* _Texte de lecture_

+ + + + + + +

Memphis, mon pote ! Ça te parle ?


Si quand t'entends ça, tu penses à un rockeur français grisonnant, tu te goures, quoi qu'ait dit Mitchell.
Si par contre tu penses Elvis, B.B. King ou Aretha Franklin, t'es dans le vrai. Memphis, c'est le berceau du blues, du rock, du gospel. C'est la patrie de Johnny Cash, Howlin' Wolf, John Lee Hooker, Jerry Lee Lewis.
Seulement c'est pas tout. Si t'es bloqué à ça, il te manque le principal. L'essentiel. La substantifique moelle.


Pour le comprendre, faut remonter en 1957. Jim Stewart et sa soeur Estelle Axton, deux pâlichons du Tennessee fondent un label du nom de Satellite Records. Quelque part dans un garage de Memphis, ils se font la main à produire de la country et du rockabilly.
En 1959, Jim Stewart découvre le rhythm and blues. Comme un aveugle qui voit pour la première fois. La révélation, le coup de massue en travers de la tronche. Stewart comprend que c'est ça qu'il faut faire.


Les deux compères laissent tomber leur garage et leur studio de Brunswick pour s'installer définitivement à Memphis. Une ville au sommet du delta du Mississippi, perdue au milieu de trois états, coincée entre le Sud marécageux et les bayous de La Nouvelle-Orléans et le Nord industrialisé de Chicago et Détroit.
Stewart et sa soeur posent leurs bagages au coeur du ghetto noir, dans le sud de Memphis, dans un vieux cinéma désert. Fini Satellite Records, le label s'appellera désormais Stax Records, du nom de ses deux fondateurs.


Dans les entrailles du ghetto, Stax développe un son unique, la southern soul, ou deep soul. Le son Stax (le Memphis Sound) pioche ses influences dans le blues, la country et le gospel. C'est la musique d'une certaine idée de la liberté, d'une symbiose entre les musiciens et le chanteur. C'est le feu des cuivres qu'on libère derrière un pantin habité.

+ + + + + + +

* _Défis_
A) Dans le texte sur Memphis, en quelle année Jim Stewart découvre-t-il le rhythm and blues ?
B) Quels artistes le texte sur Memphis nomme-t-il entre « Si par contre tu penses » et « Jerry Lee Lewis » ? Donnez-les tous.

* _Matériel fourni_

+ + + + + + +

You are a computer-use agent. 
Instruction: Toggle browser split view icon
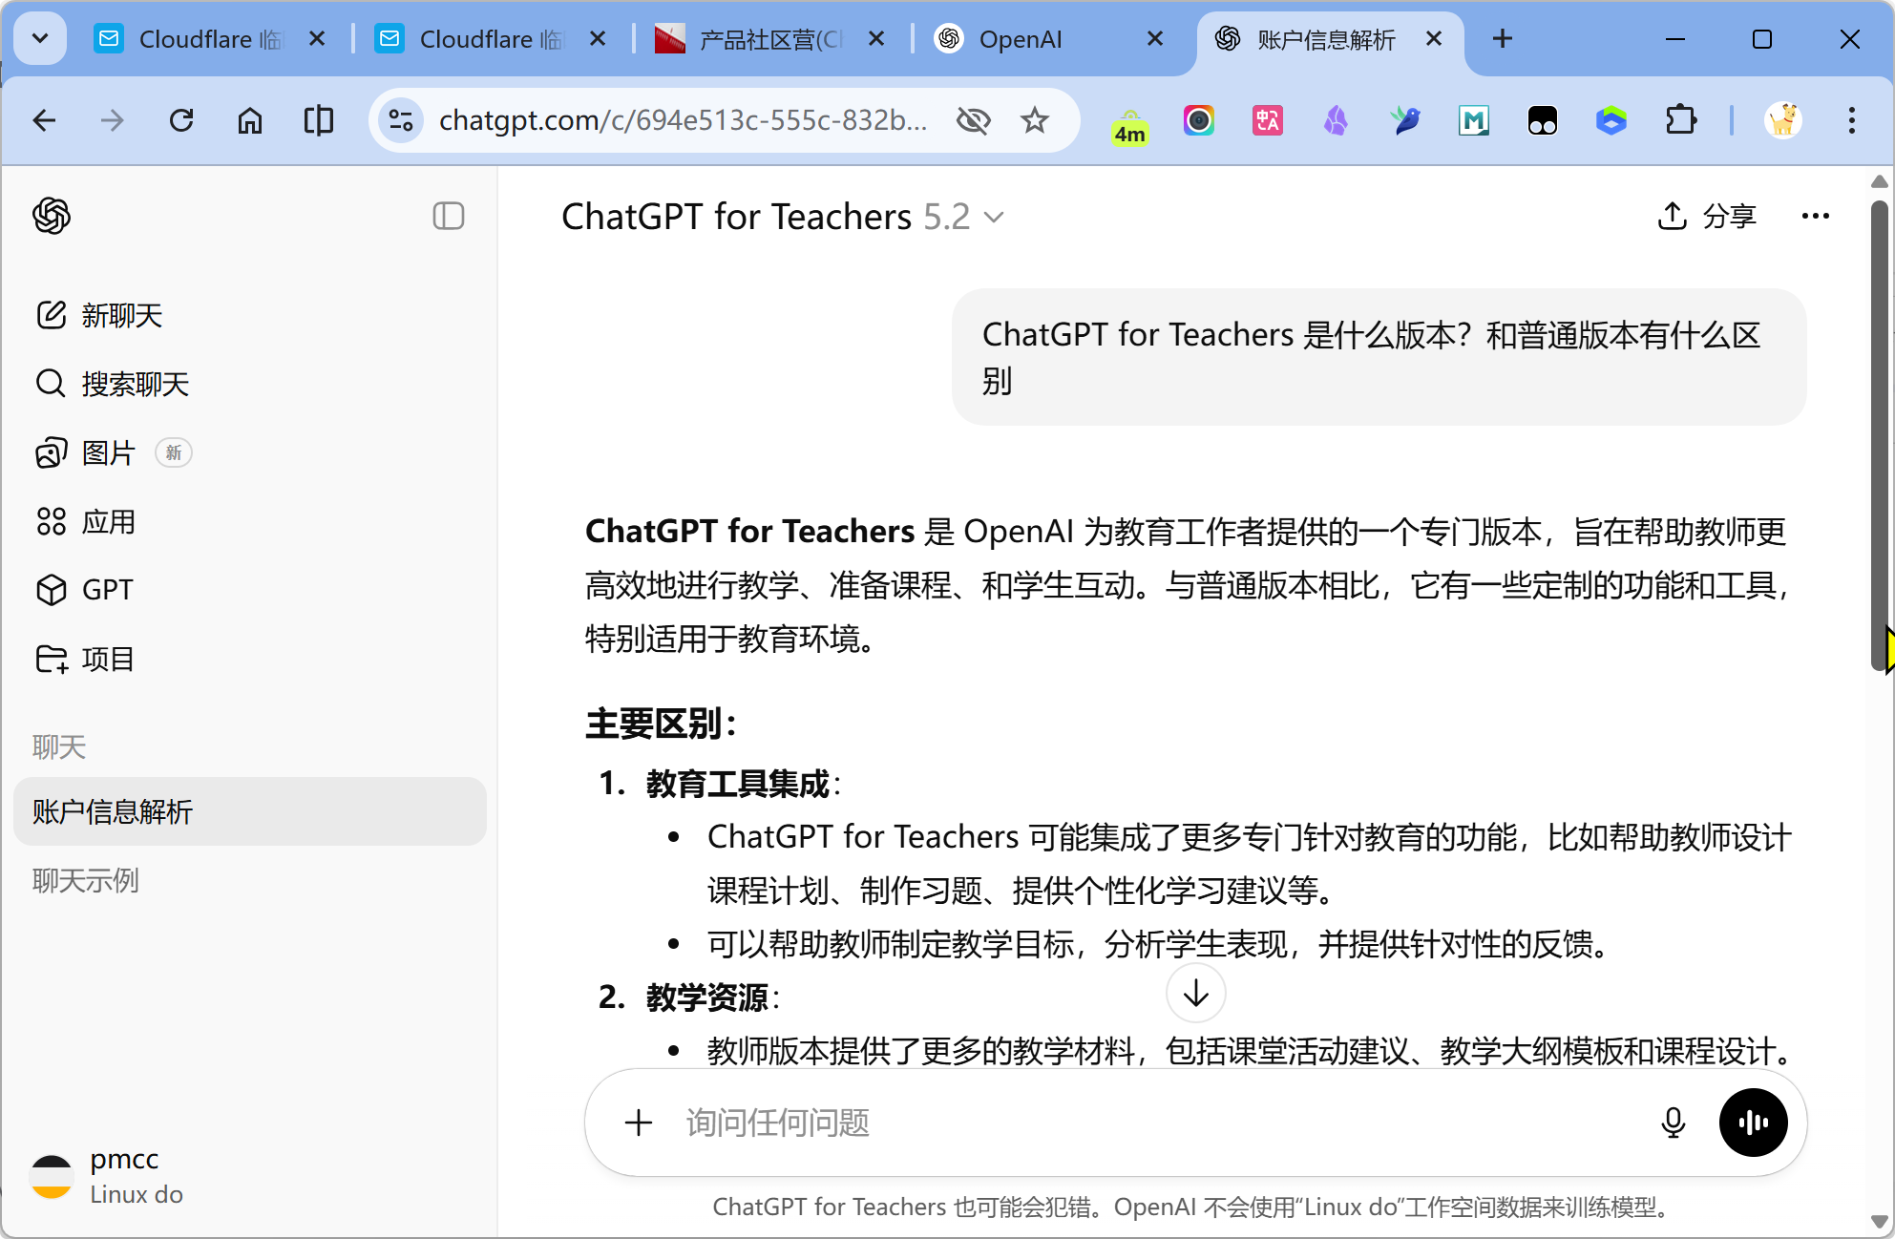(318, 120)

+ + + + + + +

* _Résultats par exercice_
A) En 1959.

B) Elvis, B.B. King, Aretha Franklin, Johnny Cash, Howlin' Wolf, John Lee Hooker, Jerry Lee Lewis